* **Extrait à lire**:
Décryptage

Les géants du web investissent dans l’éthique de l’IA

Posté le 29 mars 2017
par Matthieu Combe
dans Entreprises et marchés

Google, Facebook, Amazon, Microsoft, IBM et Apple ont lancé le Partnership on Artificial Intelligence to Benefit People and Society en septembre 2016. L'objectif affiché : anticiper les craintes liées au développement de l'intelligence artificielle (IA) dans le grand public.

Ce nouveau partenariat vise à promouvoir une pratique de l’IA responsable et sans danger. Il soutient une recherche ouverte, recommande les bonnes pratiques et publie des travaux en licence libre sur des sujets tels que l’éthique, la transparence, la vie privée, l’interopérabilité et la collaboration entre hommes et systèmes d’intelligence artificielle. Les signataires « chercheront à garantir que les technologies d’IA bénéficient au plus grand nombre »,lit-on sur son site Internet. Ils s’engagent à proscrire l’intelligence artificielle qui serait « contraire aux conventions internationales sur les droits de l’homme ».

* **Exercices**:
**a.** Reprenez tout le passage de l'article sur l'éthique de l'IA, depuis "Posté le 29" jusqu'à "le grand public.", en changeant "septembre 2016" en "octobre 2016".
**b.** Citez toutes les entreprises qui, d'après l'article sur l'éthique de l'IA, ont lancé le Partnership on Artificial Intelligence to Benefit People and Society.

* **Données brutes**:
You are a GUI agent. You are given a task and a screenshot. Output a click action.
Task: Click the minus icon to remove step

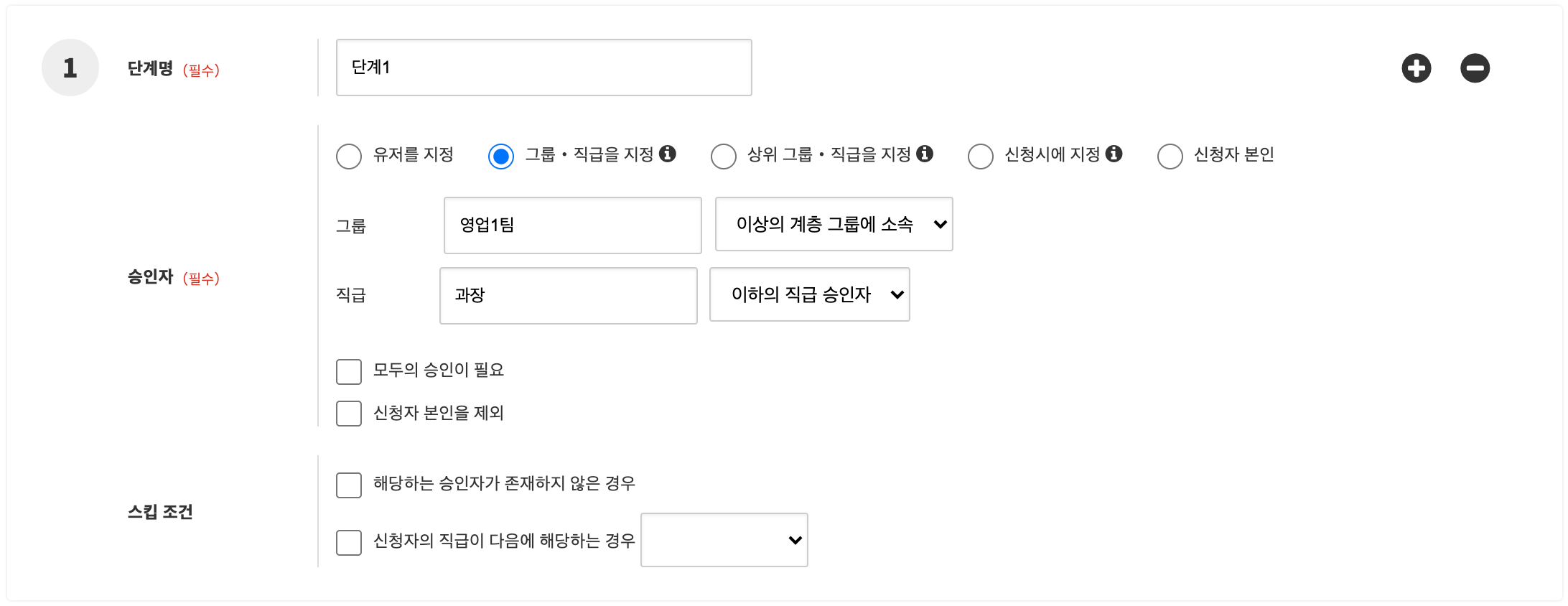coord(1475,68)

* **Réponses**:
**a.**
Posté le 29 mars 2017
par Matthieu Combe
dans Entreprises et marchés

Google, Facebook, Amazon, Microsoft, IBM et Apple ont lancé le Partnership on Artificial Intelligence to Benefit People and Society en octobre 2016. L'objectif affiché : anticiper les craintes liées au développement de l'intelligence artificielle (IA) dans le grand public.

**b.** Google, Facebook, Amazon, Microsoft, IBM et Apple.